The study, Particulate Umbilical Cord/Amniotic Membrane for the Treatment of Plantar Fasciitis, was authored by Dr. Ryan Scott of The CORE Institute in Phoenix, and Dr. David Garras of Midwest Orthopaedic Consultants and an Assistant Professor at University of Illinois at Chicago. Plantar fasciitis is the most common cause of debilitating heal pain. It affects up to 1 million patients annually in the United States and as many as 30 percent of those patients fail conservative therapy. The condition is characterized by an accumulation of small tears in the plantar fascia, causing the structure to weaken and become irritated, often to the point of interfering in daily activities. Previously available therapies have demonstrated inconsistent outcomes or have negative side effects.
“These study results continue to demonstrate the compelling therapeutic benefits of a human tissue matrix composed of both umbilical cord and amniotic membrane,” said Tom Dugan, Chief Executive Officer of Amniox Medical. “Furthermore, Amniox Medical is the only provider of an injectable form of umbilical cord, allowing for the non-invasive delivery of the biological components of umbilical cord, which have proven regenerative properties.”
In utero, wound healing occurs rapidly and with minimal scar. This restorative ability is innate to placental tissues, including umbilical cord and amniotic membrane. Heavy chain hyaluronic acid/pentraxin-3 is the key protein complex present in these tissues to orchestrate the healing process. Amniox Medical is the first provider of a human tissue allograft composed of both umbilical cord and amniotic membrane. Amniox utilizes its proprietary CryoTek™ process, a cryopreservation technology, to preserve the biological and structural integrity of the native tissue and published studies have demonstrated that the CryoTek process more effectively preserves the structural and biological integrity of the tissue.
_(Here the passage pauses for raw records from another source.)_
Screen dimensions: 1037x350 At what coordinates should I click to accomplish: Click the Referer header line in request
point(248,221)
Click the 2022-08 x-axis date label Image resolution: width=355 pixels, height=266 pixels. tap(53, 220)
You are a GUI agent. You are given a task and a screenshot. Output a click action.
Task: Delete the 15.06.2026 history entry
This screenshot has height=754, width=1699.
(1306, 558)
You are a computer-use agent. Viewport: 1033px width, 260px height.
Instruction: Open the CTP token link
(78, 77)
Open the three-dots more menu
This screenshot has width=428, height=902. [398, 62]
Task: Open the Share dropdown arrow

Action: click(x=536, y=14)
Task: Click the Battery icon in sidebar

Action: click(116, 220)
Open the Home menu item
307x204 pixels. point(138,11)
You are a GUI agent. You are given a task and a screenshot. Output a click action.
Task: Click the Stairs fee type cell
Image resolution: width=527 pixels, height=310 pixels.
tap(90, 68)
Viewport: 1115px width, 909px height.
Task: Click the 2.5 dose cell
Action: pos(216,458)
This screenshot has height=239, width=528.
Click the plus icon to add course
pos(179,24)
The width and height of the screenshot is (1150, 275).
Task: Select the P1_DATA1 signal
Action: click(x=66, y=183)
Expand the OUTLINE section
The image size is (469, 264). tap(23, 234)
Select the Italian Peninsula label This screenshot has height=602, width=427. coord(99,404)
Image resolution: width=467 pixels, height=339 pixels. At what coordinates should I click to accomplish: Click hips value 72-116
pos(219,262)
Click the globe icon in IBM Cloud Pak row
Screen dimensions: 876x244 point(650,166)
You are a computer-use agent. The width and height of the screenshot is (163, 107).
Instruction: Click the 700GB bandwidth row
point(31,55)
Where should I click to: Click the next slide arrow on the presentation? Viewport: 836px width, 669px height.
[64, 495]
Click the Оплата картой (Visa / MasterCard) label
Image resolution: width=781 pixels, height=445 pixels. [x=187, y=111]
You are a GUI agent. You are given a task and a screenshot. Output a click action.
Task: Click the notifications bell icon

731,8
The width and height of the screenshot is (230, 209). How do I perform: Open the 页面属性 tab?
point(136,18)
About Amniox Medical, Inc.
Founded in 2011 to serve the orthopedic and wound care markets, Amniox Medical is dedicated to developing and marketing regenerative therapies processed from umbilical cord and amniotic membrane utilizing its proprietary CryoTek technology. This process has been proven to preserve the innate biological and structural properties of the matrix, which can then be transplanted to adult wound and surgical environments. Amniox Medical procures its tissue through elective donation following healthy live birth via Cesarean section. Thorough donor screening is performed to ensure safety of its products. For additional information, please visit http://www.amnioxmedical.com
About TissueTech, Inc.
TissueTech, Inc., the parent company of Amniox Medical, Inc. and Bio-Tissue®, Inc., pioneered the development and clinical application of regenerative, amniotic tissue-based products. Amniox Medical develops and markets products for use in the musculoskeletal and wound care markets; Bio-Tissue develops and markets products for the ophthalmology and optometry markets. The National Institutes of Health (NIH) have supported TissueTech’s research with more than 30 continuous years of research grants. Since the company’s inception, clinicians have performed more than 250,000 human implants of the company’s products and published more than 300 peer-reviewed studies supporting its technology platform. The Company’s first product, AmnioGraft®, is the only tissue graft designated by the FDA as homologous for promoting ophthalmic wound healing while suppressing scarring and inflammation.